→ **Цитируемый текст**
· · · · ·

Провозвестник христианской веры в Колоссах, Епафрас оставляет основанную им здесь церковь и отправляется в далекий Рим (Кол.1:8). К этому вынуждали его затруднения, возникшие в колосской церкви. Дело в том, что появившееся в Колоссах лжеучение грозило правильному развитию жизни колосской церкви. Это повергало Епафраса в немалое смущение, и он искал содействия и совета у Апостола. Сознавая, вероятно, недостаточность своих сил для борьбы с лжеучителями и в то же время заботясь о чистоте веры основанной им церкви, Епафрас обратился за помощью к Ап. Павлу, видя в его глубокомыслии и мужестве для безопасности колосской церкви надежный оплот, о который, по его мнению, должны разбиться все хитросплетения и происки лжеучителей. В опровержение этого лжеучения, а также в назидание колосских христиан, Апостол из своих римских уз, между 61 и 63 г. г. написал им свое посланием.
Вопрос о том, каких именно лжеучителей обличает Апостол в послании к колоссянам, может быть решен лишь с большим или меньшим приближением к истине. Мы имеем слишком скудные сведения о ересях апостольского века, чтобы, на основании их, могли прийти к безусловному решению указанного вопроса. На основании тех данных о колосских лжеучителях, которые мы заимствуем из рассматриваемого нами послания Ап. Павла, нет возможности со всей точностью и верностью воспроизвести себе во всех подробностях образ этих еретиков и с безусловностью истины назвать их тем или другим историческим именем; напротив, можем указать только общее направление, можем дать лишь общую характеристику их учения, чтобы, затем, по этому более или менее предположительно заключать об источнике, из которого возникло это лжеучение, о той среде, из которой вышли эти лжеучители.

· · · · ·

→ **Что сделать**
• 1. Ответьте по тексту о послании к колоссянам:
(a) Куда отправился Епафрас, оставив колосскую церковь?
(b) Между какими годами Апостол написал послание колоссянам?
(c) Что, по словам текста, можно указать и дать относительно учения колосских лжеучителей?
• 2. Воспроизведите фрагмент текста о послании к колоссянам дословно: всё от «Провозвестник христианской веры» вниз до «им свое посланием.».
• 3. Продолжите текст о послании к колоссянам, начав сразу после его последнего предложения.

→ **Показанные строки**
· · · · ·

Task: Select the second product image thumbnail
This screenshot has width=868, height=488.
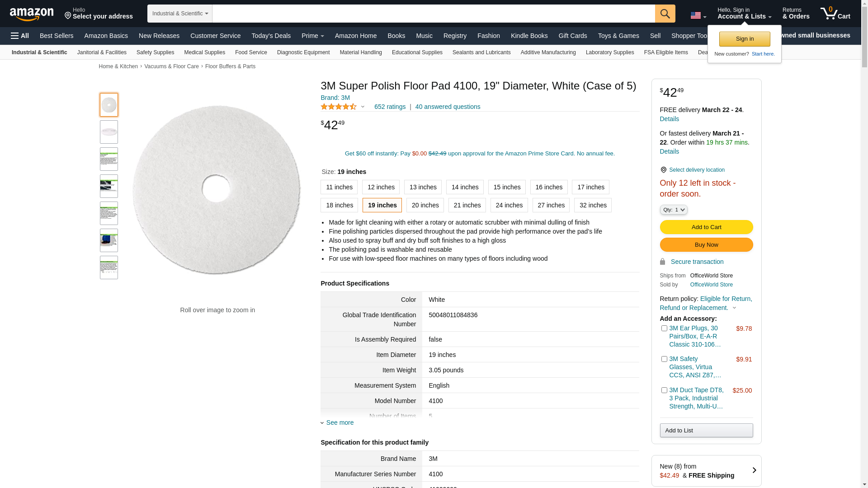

· · · · ·

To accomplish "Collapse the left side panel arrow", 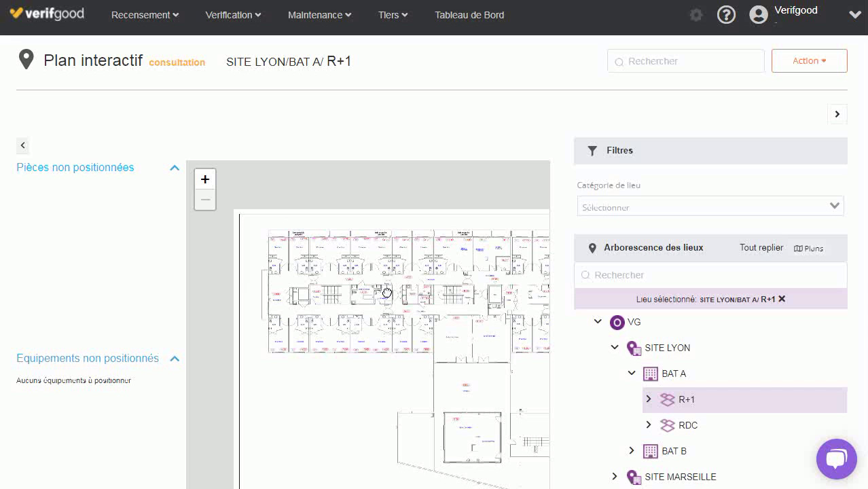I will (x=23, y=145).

· · · · ·

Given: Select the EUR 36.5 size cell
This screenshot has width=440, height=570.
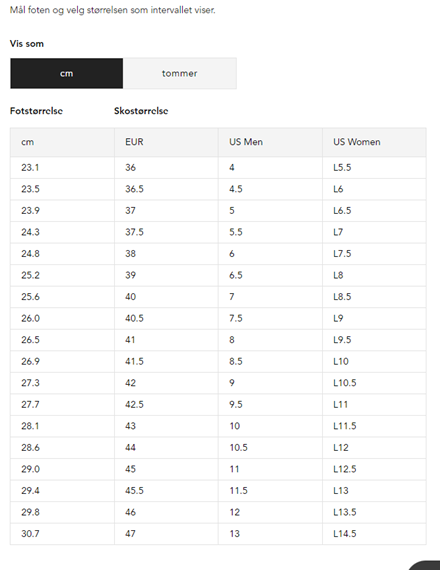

· · · · ·

→ **Ответы по заданиям**
• 1.
(a) В Рим.
(b) Между 61 и 63 годами.
(c) Только общее направление и лишь общую характеристику их учения.

• 2.
Провозвестник христианской веры в Колоссах, Епафрас оставляет основанную им здесь церковь и отправляется в далекий Рим (Кол.1:8). К этому вынуждали его затруднения, возникшие в колосской церкви. Дело в том, что появившееся в Колоссах лжеучение грозило правильному развитию жизни колосской церкви. Это повергало Епафраса в немалое смущение, и он искал содействия и совета у Апостола. Сознавая, вероятно, недостаточность своих сил для борьбы с лжеучителями и в то же время заботясь о чистоте веры основанной им церкви, Епафрас обратился за помощью к Ап. Павлу, видя в его глубокомыслии и мужестве для безопасности колосской церкви надежный оплот, о который, по его мнению, должны разбиться все хитросплетения и происки лжеучителей. В опровержение этого лжеучения, а также в назидание колосских христиан, Апостол из своих римских уз, между 61 и 63 г. г. написал им свое посланием.

• 3.
Лжеучители обращались к колоссянам со вкрадчивыми словами, в которые они облекали свои ложные доказательства (Кол.2:4), старались увлечь их своею философией, хотя, в сущности, она была пустым обманом (Кол.2:8), и вместе с тем не держались Главы христианской церкви (Кол.2:19). На основании последнего замечания, мы можем заключать, что ревнители обличаемой в нашем послании философии не стояли вне всяких отношений к христианству, как думают некоторые исследователи (Гейман, Гуг, Гроций, Эйхгорн и др.), ибо указанное замечание дает нам право предполагать, что Апостол имеет здесь в виду не язычников или иудеев, а лжехристиан, извративших христианское учение о главенстве Иисуса Христа в церкви.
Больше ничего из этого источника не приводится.